%%

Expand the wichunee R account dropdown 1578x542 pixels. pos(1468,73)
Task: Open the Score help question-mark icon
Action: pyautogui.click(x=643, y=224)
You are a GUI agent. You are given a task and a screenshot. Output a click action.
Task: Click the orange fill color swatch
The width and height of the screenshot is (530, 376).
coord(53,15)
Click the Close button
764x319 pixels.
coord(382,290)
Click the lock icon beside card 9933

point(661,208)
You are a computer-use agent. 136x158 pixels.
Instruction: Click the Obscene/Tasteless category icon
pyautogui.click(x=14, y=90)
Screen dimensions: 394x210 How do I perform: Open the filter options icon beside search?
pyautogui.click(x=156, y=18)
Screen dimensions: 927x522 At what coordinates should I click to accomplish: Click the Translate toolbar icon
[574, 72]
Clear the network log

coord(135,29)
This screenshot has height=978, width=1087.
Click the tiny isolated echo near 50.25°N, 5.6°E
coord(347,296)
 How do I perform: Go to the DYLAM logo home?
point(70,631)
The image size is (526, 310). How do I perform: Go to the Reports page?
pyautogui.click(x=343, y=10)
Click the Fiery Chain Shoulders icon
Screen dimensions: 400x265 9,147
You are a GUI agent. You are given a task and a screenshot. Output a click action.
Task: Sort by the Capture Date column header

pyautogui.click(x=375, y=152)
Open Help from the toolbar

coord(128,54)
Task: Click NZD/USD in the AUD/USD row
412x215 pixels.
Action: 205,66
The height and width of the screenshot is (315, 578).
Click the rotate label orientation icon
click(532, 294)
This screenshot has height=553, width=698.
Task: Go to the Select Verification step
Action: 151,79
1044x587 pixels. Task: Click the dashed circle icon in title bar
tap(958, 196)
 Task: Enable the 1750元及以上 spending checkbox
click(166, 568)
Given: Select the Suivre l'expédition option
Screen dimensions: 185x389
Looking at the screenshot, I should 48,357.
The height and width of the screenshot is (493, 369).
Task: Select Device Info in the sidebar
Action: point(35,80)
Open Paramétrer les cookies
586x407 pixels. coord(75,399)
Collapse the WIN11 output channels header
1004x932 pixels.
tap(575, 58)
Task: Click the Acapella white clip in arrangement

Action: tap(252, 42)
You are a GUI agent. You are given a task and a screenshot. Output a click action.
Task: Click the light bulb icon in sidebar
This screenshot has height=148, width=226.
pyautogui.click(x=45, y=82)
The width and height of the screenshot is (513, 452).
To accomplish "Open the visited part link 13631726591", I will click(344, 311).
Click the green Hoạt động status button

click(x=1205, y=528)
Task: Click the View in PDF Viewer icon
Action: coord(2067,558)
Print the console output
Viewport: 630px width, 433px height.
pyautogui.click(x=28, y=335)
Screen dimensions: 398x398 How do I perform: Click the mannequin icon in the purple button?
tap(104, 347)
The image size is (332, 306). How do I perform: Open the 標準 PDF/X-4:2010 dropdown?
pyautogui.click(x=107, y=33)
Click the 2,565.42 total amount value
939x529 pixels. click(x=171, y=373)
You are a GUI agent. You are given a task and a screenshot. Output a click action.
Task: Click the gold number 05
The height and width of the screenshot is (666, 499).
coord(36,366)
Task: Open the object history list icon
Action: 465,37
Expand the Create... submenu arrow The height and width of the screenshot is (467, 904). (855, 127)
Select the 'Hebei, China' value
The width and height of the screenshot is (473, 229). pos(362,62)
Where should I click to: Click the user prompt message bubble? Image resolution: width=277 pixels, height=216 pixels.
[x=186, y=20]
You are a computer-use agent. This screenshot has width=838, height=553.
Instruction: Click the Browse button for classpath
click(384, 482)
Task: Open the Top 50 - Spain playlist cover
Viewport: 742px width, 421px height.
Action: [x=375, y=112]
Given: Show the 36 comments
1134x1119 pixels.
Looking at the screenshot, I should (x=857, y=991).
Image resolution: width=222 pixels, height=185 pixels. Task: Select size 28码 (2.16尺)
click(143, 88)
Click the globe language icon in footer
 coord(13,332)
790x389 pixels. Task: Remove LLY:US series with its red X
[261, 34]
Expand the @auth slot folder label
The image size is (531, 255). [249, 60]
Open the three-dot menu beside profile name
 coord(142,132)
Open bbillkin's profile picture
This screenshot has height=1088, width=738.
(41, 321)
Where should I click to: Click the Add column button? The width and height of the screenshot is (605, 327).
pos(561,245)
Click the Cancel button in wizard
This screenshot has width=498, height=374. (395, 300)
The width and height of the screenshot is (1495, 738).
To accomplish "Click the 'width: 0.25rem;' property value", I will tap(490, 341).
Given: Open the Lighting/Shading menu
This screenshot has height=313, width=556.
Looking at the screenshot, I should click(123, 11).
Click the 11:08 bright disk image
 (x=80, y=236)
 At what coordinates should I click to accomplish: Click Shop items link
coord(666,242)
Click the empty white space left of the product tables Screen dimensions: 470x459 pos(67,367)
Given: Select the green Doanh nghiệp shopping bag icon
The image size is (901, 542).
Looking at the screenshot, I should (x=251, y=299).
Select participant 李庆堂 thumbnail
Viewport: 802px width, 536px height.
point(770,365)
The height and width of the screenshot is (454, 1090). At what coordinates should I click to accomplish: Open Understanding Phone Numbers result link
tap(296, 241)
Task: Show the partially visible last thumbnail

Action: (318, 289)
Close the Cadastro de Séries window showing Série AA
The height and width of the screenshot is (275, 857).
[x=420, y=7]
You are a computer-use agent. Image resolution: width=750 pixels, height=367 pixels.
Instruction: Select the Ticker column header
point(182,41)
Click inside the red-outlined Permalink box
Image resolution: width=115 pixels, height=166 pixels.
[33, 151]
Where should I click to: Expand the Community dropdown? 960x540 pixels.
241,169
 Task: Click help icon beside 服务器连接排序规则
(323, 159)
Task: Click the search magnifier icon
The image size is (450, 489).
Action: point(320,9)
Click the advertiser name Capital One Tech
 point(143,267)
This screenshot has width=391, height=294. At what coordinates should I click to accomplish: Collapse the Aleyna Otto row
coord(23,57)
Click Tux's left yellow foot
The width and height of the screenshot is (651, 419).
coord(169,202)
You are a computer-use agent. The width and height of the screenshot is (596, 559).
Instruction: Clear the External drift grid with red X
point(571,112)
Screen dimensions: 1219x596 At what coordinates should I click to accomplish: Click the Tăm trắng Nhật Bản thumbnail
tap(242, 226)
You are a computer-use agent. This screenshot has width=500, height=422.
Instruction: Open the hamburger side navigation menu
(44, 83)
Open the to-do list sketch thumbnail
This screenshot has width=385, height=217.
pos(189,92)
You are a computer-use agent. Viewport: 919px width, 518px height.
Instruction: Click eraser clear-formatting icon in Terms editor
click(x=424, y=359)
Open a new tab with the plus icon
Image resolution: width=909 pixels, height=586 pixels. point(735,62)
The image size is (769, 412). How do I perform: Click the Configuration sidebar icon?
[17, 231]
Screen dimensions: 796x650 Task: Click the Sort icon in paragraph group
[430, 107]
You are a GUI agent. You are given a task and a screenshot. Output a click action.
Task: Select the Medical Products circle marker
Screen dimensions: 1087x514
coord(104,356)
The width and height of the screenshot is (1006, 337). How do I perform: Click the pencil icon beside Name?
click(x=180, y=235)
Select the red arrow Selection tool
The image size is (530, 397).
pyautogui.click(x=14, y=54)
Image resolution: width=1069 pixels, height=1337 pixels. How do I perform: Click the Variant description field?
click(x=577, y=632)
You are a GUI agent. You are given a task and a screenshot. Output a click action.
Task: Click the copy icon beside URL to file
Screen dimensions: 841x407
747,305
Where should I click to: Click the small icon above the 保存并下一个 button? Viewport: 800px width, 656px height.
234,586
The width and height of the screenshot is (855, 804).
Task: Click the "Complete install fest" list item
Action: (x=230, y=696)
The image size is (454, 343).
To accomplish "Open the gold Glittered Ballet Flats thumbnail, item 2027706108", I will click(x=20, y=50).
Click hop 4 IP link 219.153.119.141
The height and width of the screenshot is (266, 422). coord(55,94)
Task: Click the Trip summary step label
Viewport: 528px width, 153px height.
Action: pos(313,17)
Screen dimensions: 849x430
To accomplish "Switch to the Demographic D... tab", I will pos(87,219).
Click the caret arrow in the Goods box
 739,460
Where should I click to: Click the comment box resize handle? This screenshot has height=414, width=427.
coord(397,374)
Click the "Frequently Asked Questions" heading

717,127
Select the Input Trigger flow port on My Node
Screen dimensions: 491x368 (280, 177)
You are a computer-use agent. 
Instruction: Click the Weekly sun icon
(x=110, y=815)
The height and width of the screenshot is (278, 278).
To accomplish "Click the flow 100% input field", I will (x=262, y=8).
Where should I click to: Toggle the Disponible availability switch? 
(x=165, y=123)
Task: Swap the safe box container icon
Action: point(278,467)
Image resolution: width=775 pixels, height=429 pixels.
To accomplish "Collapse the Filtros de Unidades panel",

%%

## What to work on
In the listing above, find the line containing "Print the console output" and the line containing "Task: Click the gold number 05", then repeat those two lines and everything between them exactly.

## Response to this exercise
Print the console output
Viewport: 630px width, 433px height.
pyautogui.click(x=28, y=335)
Screen dimensions: 398x398 How do I perform: Click the mannequin icon in the purple button?
tap(104, 347)
The image size is (332, 306). How do I perform: Open the 標準 PDF/X-4:2010 dropdown?
pyautogui.click(x=107, y=33)
Click the 2,565.42 total amount value
939x529 pixels. click(x=171, y=373)
You are a GUI agent. You are given a task and a screenshot. Output a click action.
Task: Click the gold number 05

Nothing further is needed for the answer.